I think it was Terry Eagleton who suggested that not all fields have boundaries, and this is nowhere more the case than in contemporary art. We might think of Rosalind Krauss’ famous statement “categories like sculpture and painting have been kneaded and stretched and twisted in an extraordinary demonstration of elasticity, a display of the way a cultural term can be extended to include just about anything.” (1979:31). While neither Eagleton or Krauss were necessarily proposing this as positive, in the post-Duchampian it is largely the artist who defines what is art. I say largely because any redefinition is contingent on breaking a set of cultural or medium specific norms and conventions (as Greenberg described them) and therefore relative to those norms and conventions, but not beholden to them. 

This striving for novelty is one reason we still debate whether art can be taught or not. Artist educators Luis Camnitzer (2020) and Al-An DeSouza (2018) reach similar conclusions about this. For both, the purpose of an art education is to enable the student to realise what is yet to be realised, to make anew, to discover. What does not exist cannot be taught, but as Camnitzer explains, “This, however, does not mean that either art, or discovery should remain untouched by education. On the contrary, education in art should enable the process of discovery and creation.” (279). While de Souza concludes that because “some students will […] uncover new material, new insights, and new techniques, but also reuses, revisions, and reconfigurations of the old and already existing,” and their teachers “will not have known any of these future discoveries or revisions […] it is technically accurate to say that they wouldn’t have taught them.” Hence for deSouza “Art, then, strictly speaking, isn’t taught. What are taught instead are the technical, conceptual, and critical methods to pursue art.” (65) But I think there are also moments when we teach the students that they are making art. Moments of pointing the student towards something in the work they have been making, perhaps something they have overlooked and sharing a sense of wonder in the often small, subtle and hitherto unconsidered aspect of a particular work or their emerging practice more generally.

I think this is an aspect of what Gert Biesta (2022) describes as the gesture of redirecting the student’s attention. In the art school this is more complicated than other settings as not only are we seeking to redirect the student’s attention, but the student is also learning to redirect the attention of the viewer through their work.

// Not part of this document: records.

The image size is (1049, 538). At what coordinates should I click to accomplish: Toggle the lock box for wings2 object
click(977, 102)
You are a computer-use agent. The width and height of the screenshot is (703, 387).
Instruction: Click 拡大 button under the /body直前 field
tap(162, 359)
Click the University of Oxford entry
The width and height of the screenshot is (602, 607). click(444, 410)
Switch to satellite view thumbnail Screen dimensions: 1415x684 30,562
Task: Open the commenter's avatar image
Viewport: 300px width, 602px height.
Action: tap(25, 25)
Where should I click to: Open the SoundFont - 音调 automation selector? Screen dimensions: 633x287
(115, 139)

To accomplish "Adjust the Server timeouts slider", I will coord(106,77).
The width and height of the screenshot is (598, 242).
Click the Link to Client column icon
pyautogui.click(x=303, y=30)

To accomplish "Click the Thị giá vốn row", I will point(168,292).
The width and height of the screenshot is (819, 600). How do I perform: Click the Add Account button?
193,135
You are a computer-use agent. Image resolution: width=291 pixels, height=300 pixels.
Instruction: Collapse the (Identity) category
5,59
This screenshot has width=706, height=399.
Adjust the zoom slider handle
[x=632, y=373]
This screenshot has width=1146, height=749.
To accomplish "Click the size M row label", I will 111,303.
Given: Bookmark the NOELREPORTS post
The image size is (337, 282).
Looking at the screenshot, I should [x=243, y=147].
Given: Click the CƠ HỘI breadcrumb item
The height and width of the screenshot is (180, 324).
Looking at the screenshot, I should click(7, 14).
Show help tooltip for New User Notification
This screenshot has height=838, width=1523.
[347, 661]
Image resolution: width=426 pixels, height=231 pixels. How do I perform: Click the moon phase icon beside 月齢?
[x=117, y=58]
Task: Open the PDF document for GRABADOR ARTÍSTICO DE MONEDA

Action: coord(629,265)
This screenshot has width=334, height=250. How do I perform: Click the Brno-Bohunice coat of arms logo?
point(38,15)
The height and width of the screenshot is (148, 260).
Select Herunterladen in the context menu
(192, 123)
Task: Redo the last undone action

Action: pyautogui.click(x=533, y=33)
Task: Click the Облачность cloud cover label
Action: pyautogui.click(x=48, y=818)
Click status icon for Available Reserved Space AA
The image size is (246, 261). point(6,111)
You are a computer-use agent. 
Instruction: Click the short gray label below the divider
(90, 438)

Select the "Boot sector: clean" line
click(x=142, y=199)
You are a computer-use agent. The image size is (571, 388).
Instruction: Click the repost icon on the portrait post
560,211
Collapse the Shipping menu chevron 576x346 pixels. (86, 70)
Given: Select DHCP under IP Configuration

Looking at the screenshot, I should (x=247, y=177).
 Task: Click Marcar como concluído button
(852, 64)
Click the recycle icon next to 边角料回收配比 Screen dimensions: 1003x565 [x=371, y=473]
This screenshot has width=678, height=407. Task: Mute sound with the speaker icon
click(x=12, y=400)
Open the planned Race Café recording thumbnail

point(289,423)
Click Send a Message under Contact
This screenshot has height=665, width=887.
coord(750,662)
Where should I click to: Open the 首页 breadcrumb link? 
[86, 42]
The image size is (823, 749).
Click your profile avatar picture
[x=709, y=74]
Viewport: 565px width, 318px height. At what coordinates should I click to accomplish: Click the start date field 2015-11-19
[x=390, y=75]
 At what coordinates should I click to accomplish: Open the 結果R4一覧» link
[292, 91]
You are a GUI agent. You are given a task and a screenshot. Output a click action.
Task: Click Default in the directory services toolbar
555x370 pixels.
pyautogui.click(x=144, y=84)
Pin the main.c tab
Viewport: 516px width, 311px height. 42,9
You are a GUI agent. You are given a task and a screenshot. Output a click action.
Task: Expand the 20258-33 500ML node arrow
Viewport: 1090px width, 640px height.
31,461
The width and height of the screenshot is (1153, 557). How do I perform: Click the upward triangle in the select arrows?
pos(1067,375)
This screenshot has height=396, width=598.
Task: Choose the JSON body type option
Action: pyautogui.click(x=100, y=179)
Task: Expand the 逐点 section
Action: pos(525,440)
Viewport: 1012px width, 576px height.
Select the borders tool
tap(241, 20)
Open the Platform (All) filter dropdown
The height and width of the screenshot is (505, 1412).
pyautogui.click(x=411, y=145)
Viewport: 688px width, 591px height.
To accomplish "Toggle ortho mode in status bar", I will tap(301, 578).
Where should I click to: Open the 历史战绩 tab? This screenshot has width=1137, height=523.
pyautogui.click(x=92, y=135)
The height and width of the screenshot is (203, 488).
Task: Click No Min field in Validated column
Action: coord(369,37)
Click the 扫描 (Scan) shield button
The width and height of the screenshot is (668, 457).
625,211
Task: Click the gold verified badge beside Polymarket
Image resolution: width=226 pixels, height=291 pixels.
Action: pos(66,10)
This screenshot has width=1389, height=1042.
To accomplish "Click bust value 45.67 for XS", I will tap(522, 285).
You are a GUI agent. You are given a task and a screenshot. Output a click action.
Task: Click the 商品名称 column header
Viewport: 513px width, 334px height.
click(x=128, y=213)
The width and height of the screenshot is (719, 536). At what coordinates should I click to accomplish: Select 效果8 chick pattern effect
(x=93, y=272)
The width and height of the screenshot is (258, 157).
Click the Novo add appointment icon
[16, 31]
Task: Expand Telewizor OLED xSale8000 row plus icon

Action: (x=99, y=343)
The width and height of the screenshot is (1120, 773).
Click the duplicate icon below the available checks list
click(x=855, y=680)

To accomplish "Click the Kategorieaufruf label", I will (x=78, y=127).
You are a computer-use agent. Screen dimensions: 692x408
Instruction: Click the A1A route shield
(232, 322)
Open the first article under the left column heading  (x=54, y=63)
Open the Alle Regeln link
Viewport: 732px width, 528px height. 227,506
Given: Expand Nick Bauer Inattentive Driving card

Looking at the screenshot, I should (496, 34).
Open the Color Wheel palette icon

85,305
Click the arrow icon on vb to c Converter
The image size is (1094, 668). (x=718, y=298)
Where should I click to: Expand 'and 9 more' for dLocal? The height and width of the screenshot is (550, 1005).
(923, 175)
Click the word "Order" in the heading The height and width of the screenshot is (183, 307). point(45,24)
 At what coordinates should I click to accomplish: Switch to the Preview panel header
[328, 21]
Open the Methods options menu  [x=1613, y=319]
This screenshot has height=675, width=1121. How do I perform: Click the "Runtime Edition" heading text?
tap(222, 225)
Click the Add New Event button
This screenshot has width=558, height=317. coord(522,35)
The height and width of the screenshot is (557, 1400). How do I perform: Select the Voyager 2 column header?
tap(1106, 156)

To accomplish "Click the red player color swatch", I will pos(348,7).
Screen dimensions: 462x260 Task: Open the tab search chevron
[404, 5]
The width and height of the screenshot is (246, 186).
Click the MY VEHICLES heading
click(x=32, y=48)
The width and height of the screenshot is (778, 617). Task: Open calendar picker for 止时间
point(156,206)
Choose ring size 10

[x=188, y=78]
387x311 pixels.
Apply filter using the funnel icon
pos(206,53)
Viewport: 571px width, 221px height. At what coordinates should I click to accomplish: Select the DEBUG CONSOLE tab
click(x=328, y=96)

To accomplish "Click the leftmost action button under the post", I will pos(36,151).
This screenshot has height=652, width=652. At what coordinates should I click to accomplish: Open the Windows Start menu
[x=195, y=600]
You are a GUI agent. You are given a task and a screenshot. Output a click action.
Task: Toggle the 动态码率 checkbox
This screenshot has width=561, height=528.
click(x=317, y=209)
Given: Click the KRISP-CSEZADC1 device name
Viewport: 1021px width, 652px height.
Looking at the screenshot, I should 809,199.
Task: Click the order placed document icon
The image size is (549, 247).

This is a redirecting of the viewers’ attention in ways that might reorder how we see or understand the world. We might conclude that what can be taught are ways in which one might achieve their own forms of creation in relation to what exists; the strategies of thought and material engagement, or to put it another way the conceptual and technical means which can lead to realising not just novelty – but meaningful ways to see and understand the world differently and how to make this manifest through manipulating stuff, language, sound, space, or movement (the list could go on). 

Barry Schwabsky (2013: 160) has observed that students emerging from the best art schools graduate with a balance of these conceptual and technical skills, but more commonly schools provide students with in-depth training in one or the other. I think the best artist teachers understand these are not necessarily distinct aspects of the work of art but that they are inherently connected. The question becomes one, not of whether this can be taught, but of how it can be taught, and moreover how one might arrive at being able to teach this. 

Formal pedagogical training for artist teachers working in higher education was rare until relatively recently and even now specific training for the field is far from common. I have encountered arguments that it is professionalising and therefore in contradiction to the aspects of the modernist project which amplified notions of artistic autonomy and of deskilling. There is (or perhaps was) also the idea that one’s experience as an artist, and of art school should be enough and that training may iron out difference and lead to something more generic. Typically, pedagogical training comes once in post and hence most artist teachers rely in the first instance at least on their own experience of being taught as the basis of their teaching. The interviews that I have conducted with artist teachers suggest that this is as often a reaction to bad experiences as it is good.  Either way those experiences are filtered through the unique lived experience of the individual and their development as an artist after graduation. Artists often bring something of themselves and the ways in which they seek to remake the world to their teaching. Perhaps it is also because in learning to become an artist we learn to be an autodidact, and it is in this spirit that development of our pedagogical skills is pursued. Hence even without formal training many artists have sought to reimagine and develop their teaching.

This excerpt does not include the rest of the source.